Un sondage Ipsos, réalisé à l’occasion de la remise, mercredi, du Prix du livre d’économie, dont le thème est « les villes de demain », dresse le portrait de Français à la recherche de la cité écologique.

Le Monde Par Philippe Escande Publié aujourd’hui à 12h07

 

 

Voilà un mythe qui s’effondre. Les Français ne se sentent pas « assignés à résidence », comme le suggérait en 2017 le candidat à la présidence de la République Emmanuel Macron. « Moi, j’ai un ennemi, c’est l’assignation à résidence, les gens qui sont bloqués dans leur situation, le regard qui cantonne les gens à leur quartier, leur famille », avait-il déclaré lors d’un déplacement en Seine-Saint-Denis. Quand on interroge les Français, le sentiment général n’est pas celui-là.

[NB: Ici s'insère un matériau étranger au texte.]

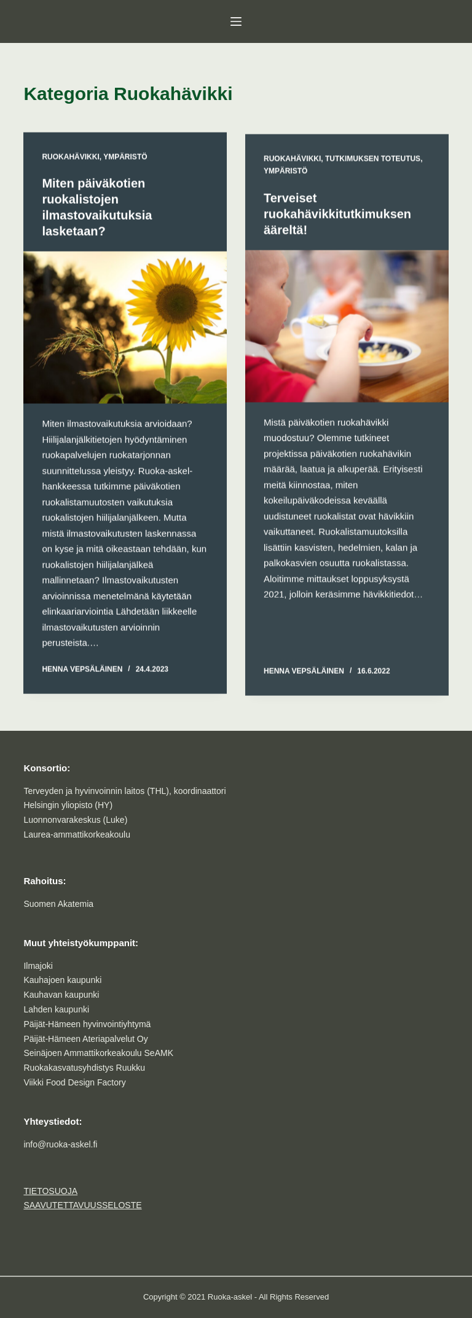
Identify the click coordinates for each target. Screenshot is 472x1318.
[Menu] (236, 21)
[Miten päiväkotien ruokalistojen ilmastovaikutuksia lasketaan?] (125, 328)
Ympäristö (125, 157)
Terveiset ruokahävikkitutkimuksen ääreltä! (337, 216)
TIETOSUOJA (50, 1191)
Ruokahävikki (70, 157)
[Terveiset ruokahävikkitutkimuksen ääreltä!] (347, 329)
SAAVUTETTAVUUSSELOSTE (82, 1205)
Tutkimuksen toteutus (372, 161)
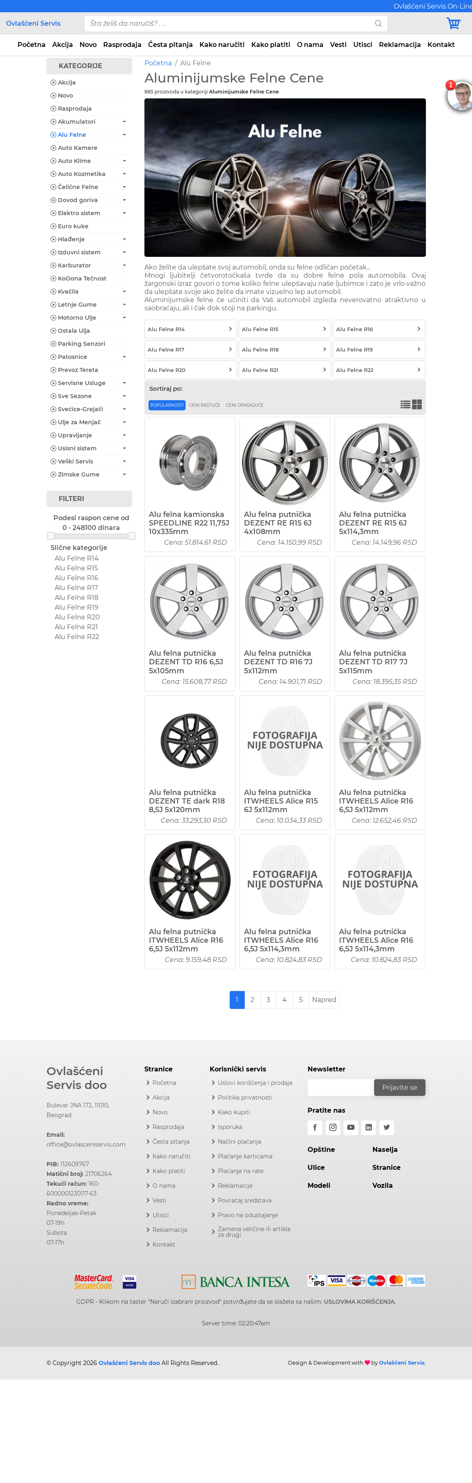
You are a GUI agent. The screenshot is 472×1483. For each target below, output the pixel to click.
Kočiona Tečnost (78, 278)
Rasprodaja (122, 45)
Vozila (382, 1185)
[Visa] (126, 1280)
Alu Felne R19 (76, 607)
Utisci (362, 45)
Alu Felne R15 (76, 568)
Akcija (62, 45)
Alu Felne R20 (77, 617)
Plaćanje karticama (245, 1156)
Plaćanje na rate (241, 1171)
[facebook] (315, 1127)
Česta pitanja (170, 45)
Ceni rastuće (204, 405)
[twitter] (386, 1127)
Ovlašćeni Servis (33, 23)
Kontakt (441, 45)
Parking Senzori (78, 343)
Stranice (386, 1167)
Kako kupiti (234, 1112)
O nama (310, 45)
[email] (346, 1087)
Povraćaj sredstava (245, 1200)
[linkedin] (368, 1127)
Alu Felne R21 (76, 627)
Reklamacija (400, 45)
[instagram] (333, 1127)
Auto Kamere (74, 147)
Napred (324, 1000)
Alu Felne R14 (77, 558)
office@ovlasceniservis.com (86, 1144)
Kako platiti (270, 45)
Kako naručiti (222, 45)
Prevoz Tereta (74, 370)
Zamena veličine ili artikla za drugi (254, 1232)
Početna (32, 45)
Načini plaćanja (239, 1142)
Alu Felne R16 (76, 578)
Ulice (316, 1167)
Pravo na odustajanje (248, 1215)
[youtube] (350, 1127)
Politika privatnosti (245, 1097)
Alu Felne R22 (77, 637)
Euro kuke (70, 226)
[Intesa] (236, 1280)
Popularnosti (167, 405)
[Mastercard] (95, 1280)
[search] (378, 23)
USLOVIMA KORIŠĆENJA (359, 1301)
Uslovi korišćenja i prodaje (255, 1083)
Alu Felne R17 (76, 588)
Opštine (321, 1149)
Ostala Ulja (70, 330)
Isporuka (230, 1127)
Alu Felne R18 (76, 597)
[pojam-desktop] (227, 23)
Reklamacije (235, 1186)
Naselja (385, 1149)
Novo (88, 45)
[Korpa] (455, 23)
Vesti (338, 45)
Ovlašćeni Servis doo (77, 1078)
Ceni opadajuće (245, 405)
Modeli (319, 1185)
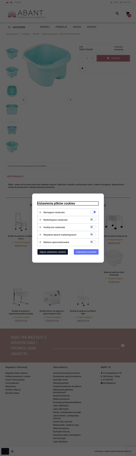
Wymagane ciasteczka (54, 212)
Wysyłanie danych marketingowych (59, 234)
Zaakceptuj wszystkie (86, 252)
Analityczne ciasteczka (54, 227)
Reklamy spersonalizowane (56, 242)
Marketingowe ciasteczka (55, 219)
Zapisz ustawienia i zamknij (53, 252)
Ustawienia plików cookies (56, 203)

Dans le sondage Ipsos, réalisé à l’occasion de la remise du 21e Prix du livre d’économie, mercredi 18 décembre, ils sont une écrasante majorité, 74 %, à être satisfaits de leur lieu d’habitation. Ils ne sont d’ailleurs que 8 % à reconnaître que leur résidence actuelle est une contrainte. Et ce chiffre tombe à 2 % pour ceux qui vivent en zone rurale. « C’est un phénomène que nous constatons régulièrement, explique Stéphane Zumsteeg, directeur du département politique et opinion à l’institut Ipsos, les gens sont toujours contents d’habiter là où ils sont, même s’ils y voient des défauts. La plupart de celles et ceux qui sont partis habiter dans le périurbain l’ont fait par choix. »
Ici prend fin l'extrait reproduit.